Participants suggested that there will be a change in terms of how HR delivers their work. Currently, organisations deal with numerous people issues, such as improved mobility, an inter-generational workforce, changing digital job descriptions and work–life balance (Rana & Sharma, 2019). Therefore, it is imperative that HR improves its function to be digitally savvy and agile to be able to manage the distinctive, hyper-connected workforce (Rana & Sharma, 2019). Moreover, emerging technologies and a different generation of employees will change HR processes such as talent on-boarding and off-boarding, as well as learning and development (Rana & Sharma, 2019). Thus, there is a need to reskill and upskill people to meet the changing demand of work, to ensure that employees have correct and pertinent skills to compete in industry 4.0 (Pedron, 2018).

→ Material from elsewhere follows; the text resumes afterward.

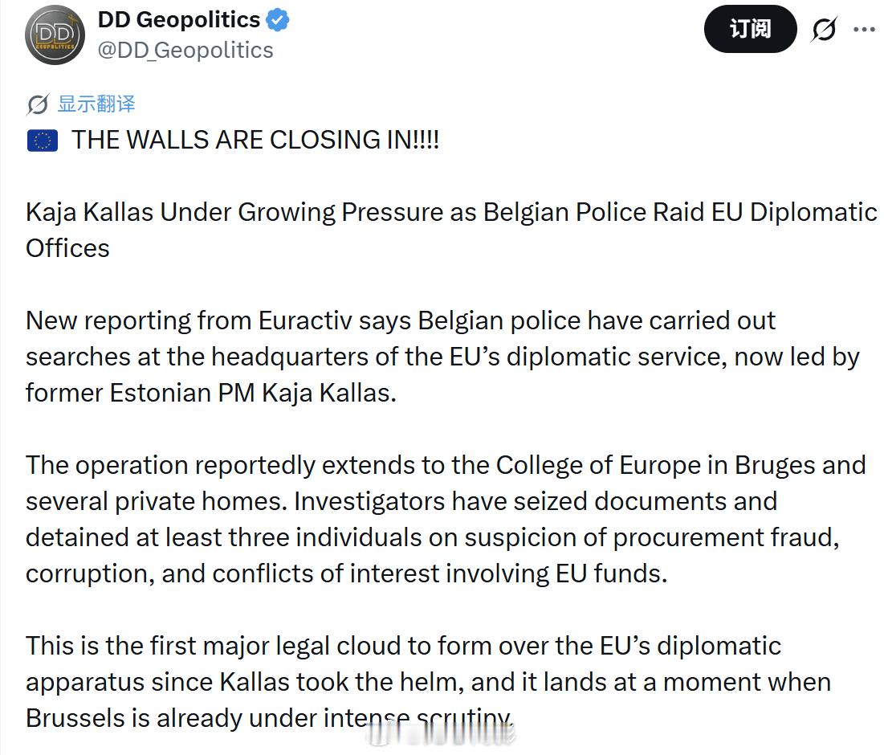
Task: Click the translate icon before 显示翻译
Action: click(x=38, y=104)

Participants also suggested that there is a growing need for HR to manage talent. Technology has completely renewed the manner in which employees engage with their organisations (Rana & Sharma, 2019). Therefore, it is important for HR to become responsive by shifting from a conventional, transactional scope of work (Rana & Sharma, 2019), that is ensuring that the organisation has the right people at the right time for the right jobs. This can be accomplished by HR being proactive and providing training and development that meets the requirements of industry 4.0. This will allow employers to capitalise on increasing performance and productivity of the workforce (Ejovwokeoghene, Yewande, Oluseye, & Joseph, 2018).

Theme 6: Challenges of 4.0

As much as industry 4.0 will bring about great opportunities that can be leveraged, it also brings forth certain challenges. These challenges refer to things that might hinder the organisations from successfully implementing the changes or exploring new business opportunities brought about by industry 4.0 (Prisecaru, 2016). The findings indicated two sub-themes, namely, uncertainty and adapting to change.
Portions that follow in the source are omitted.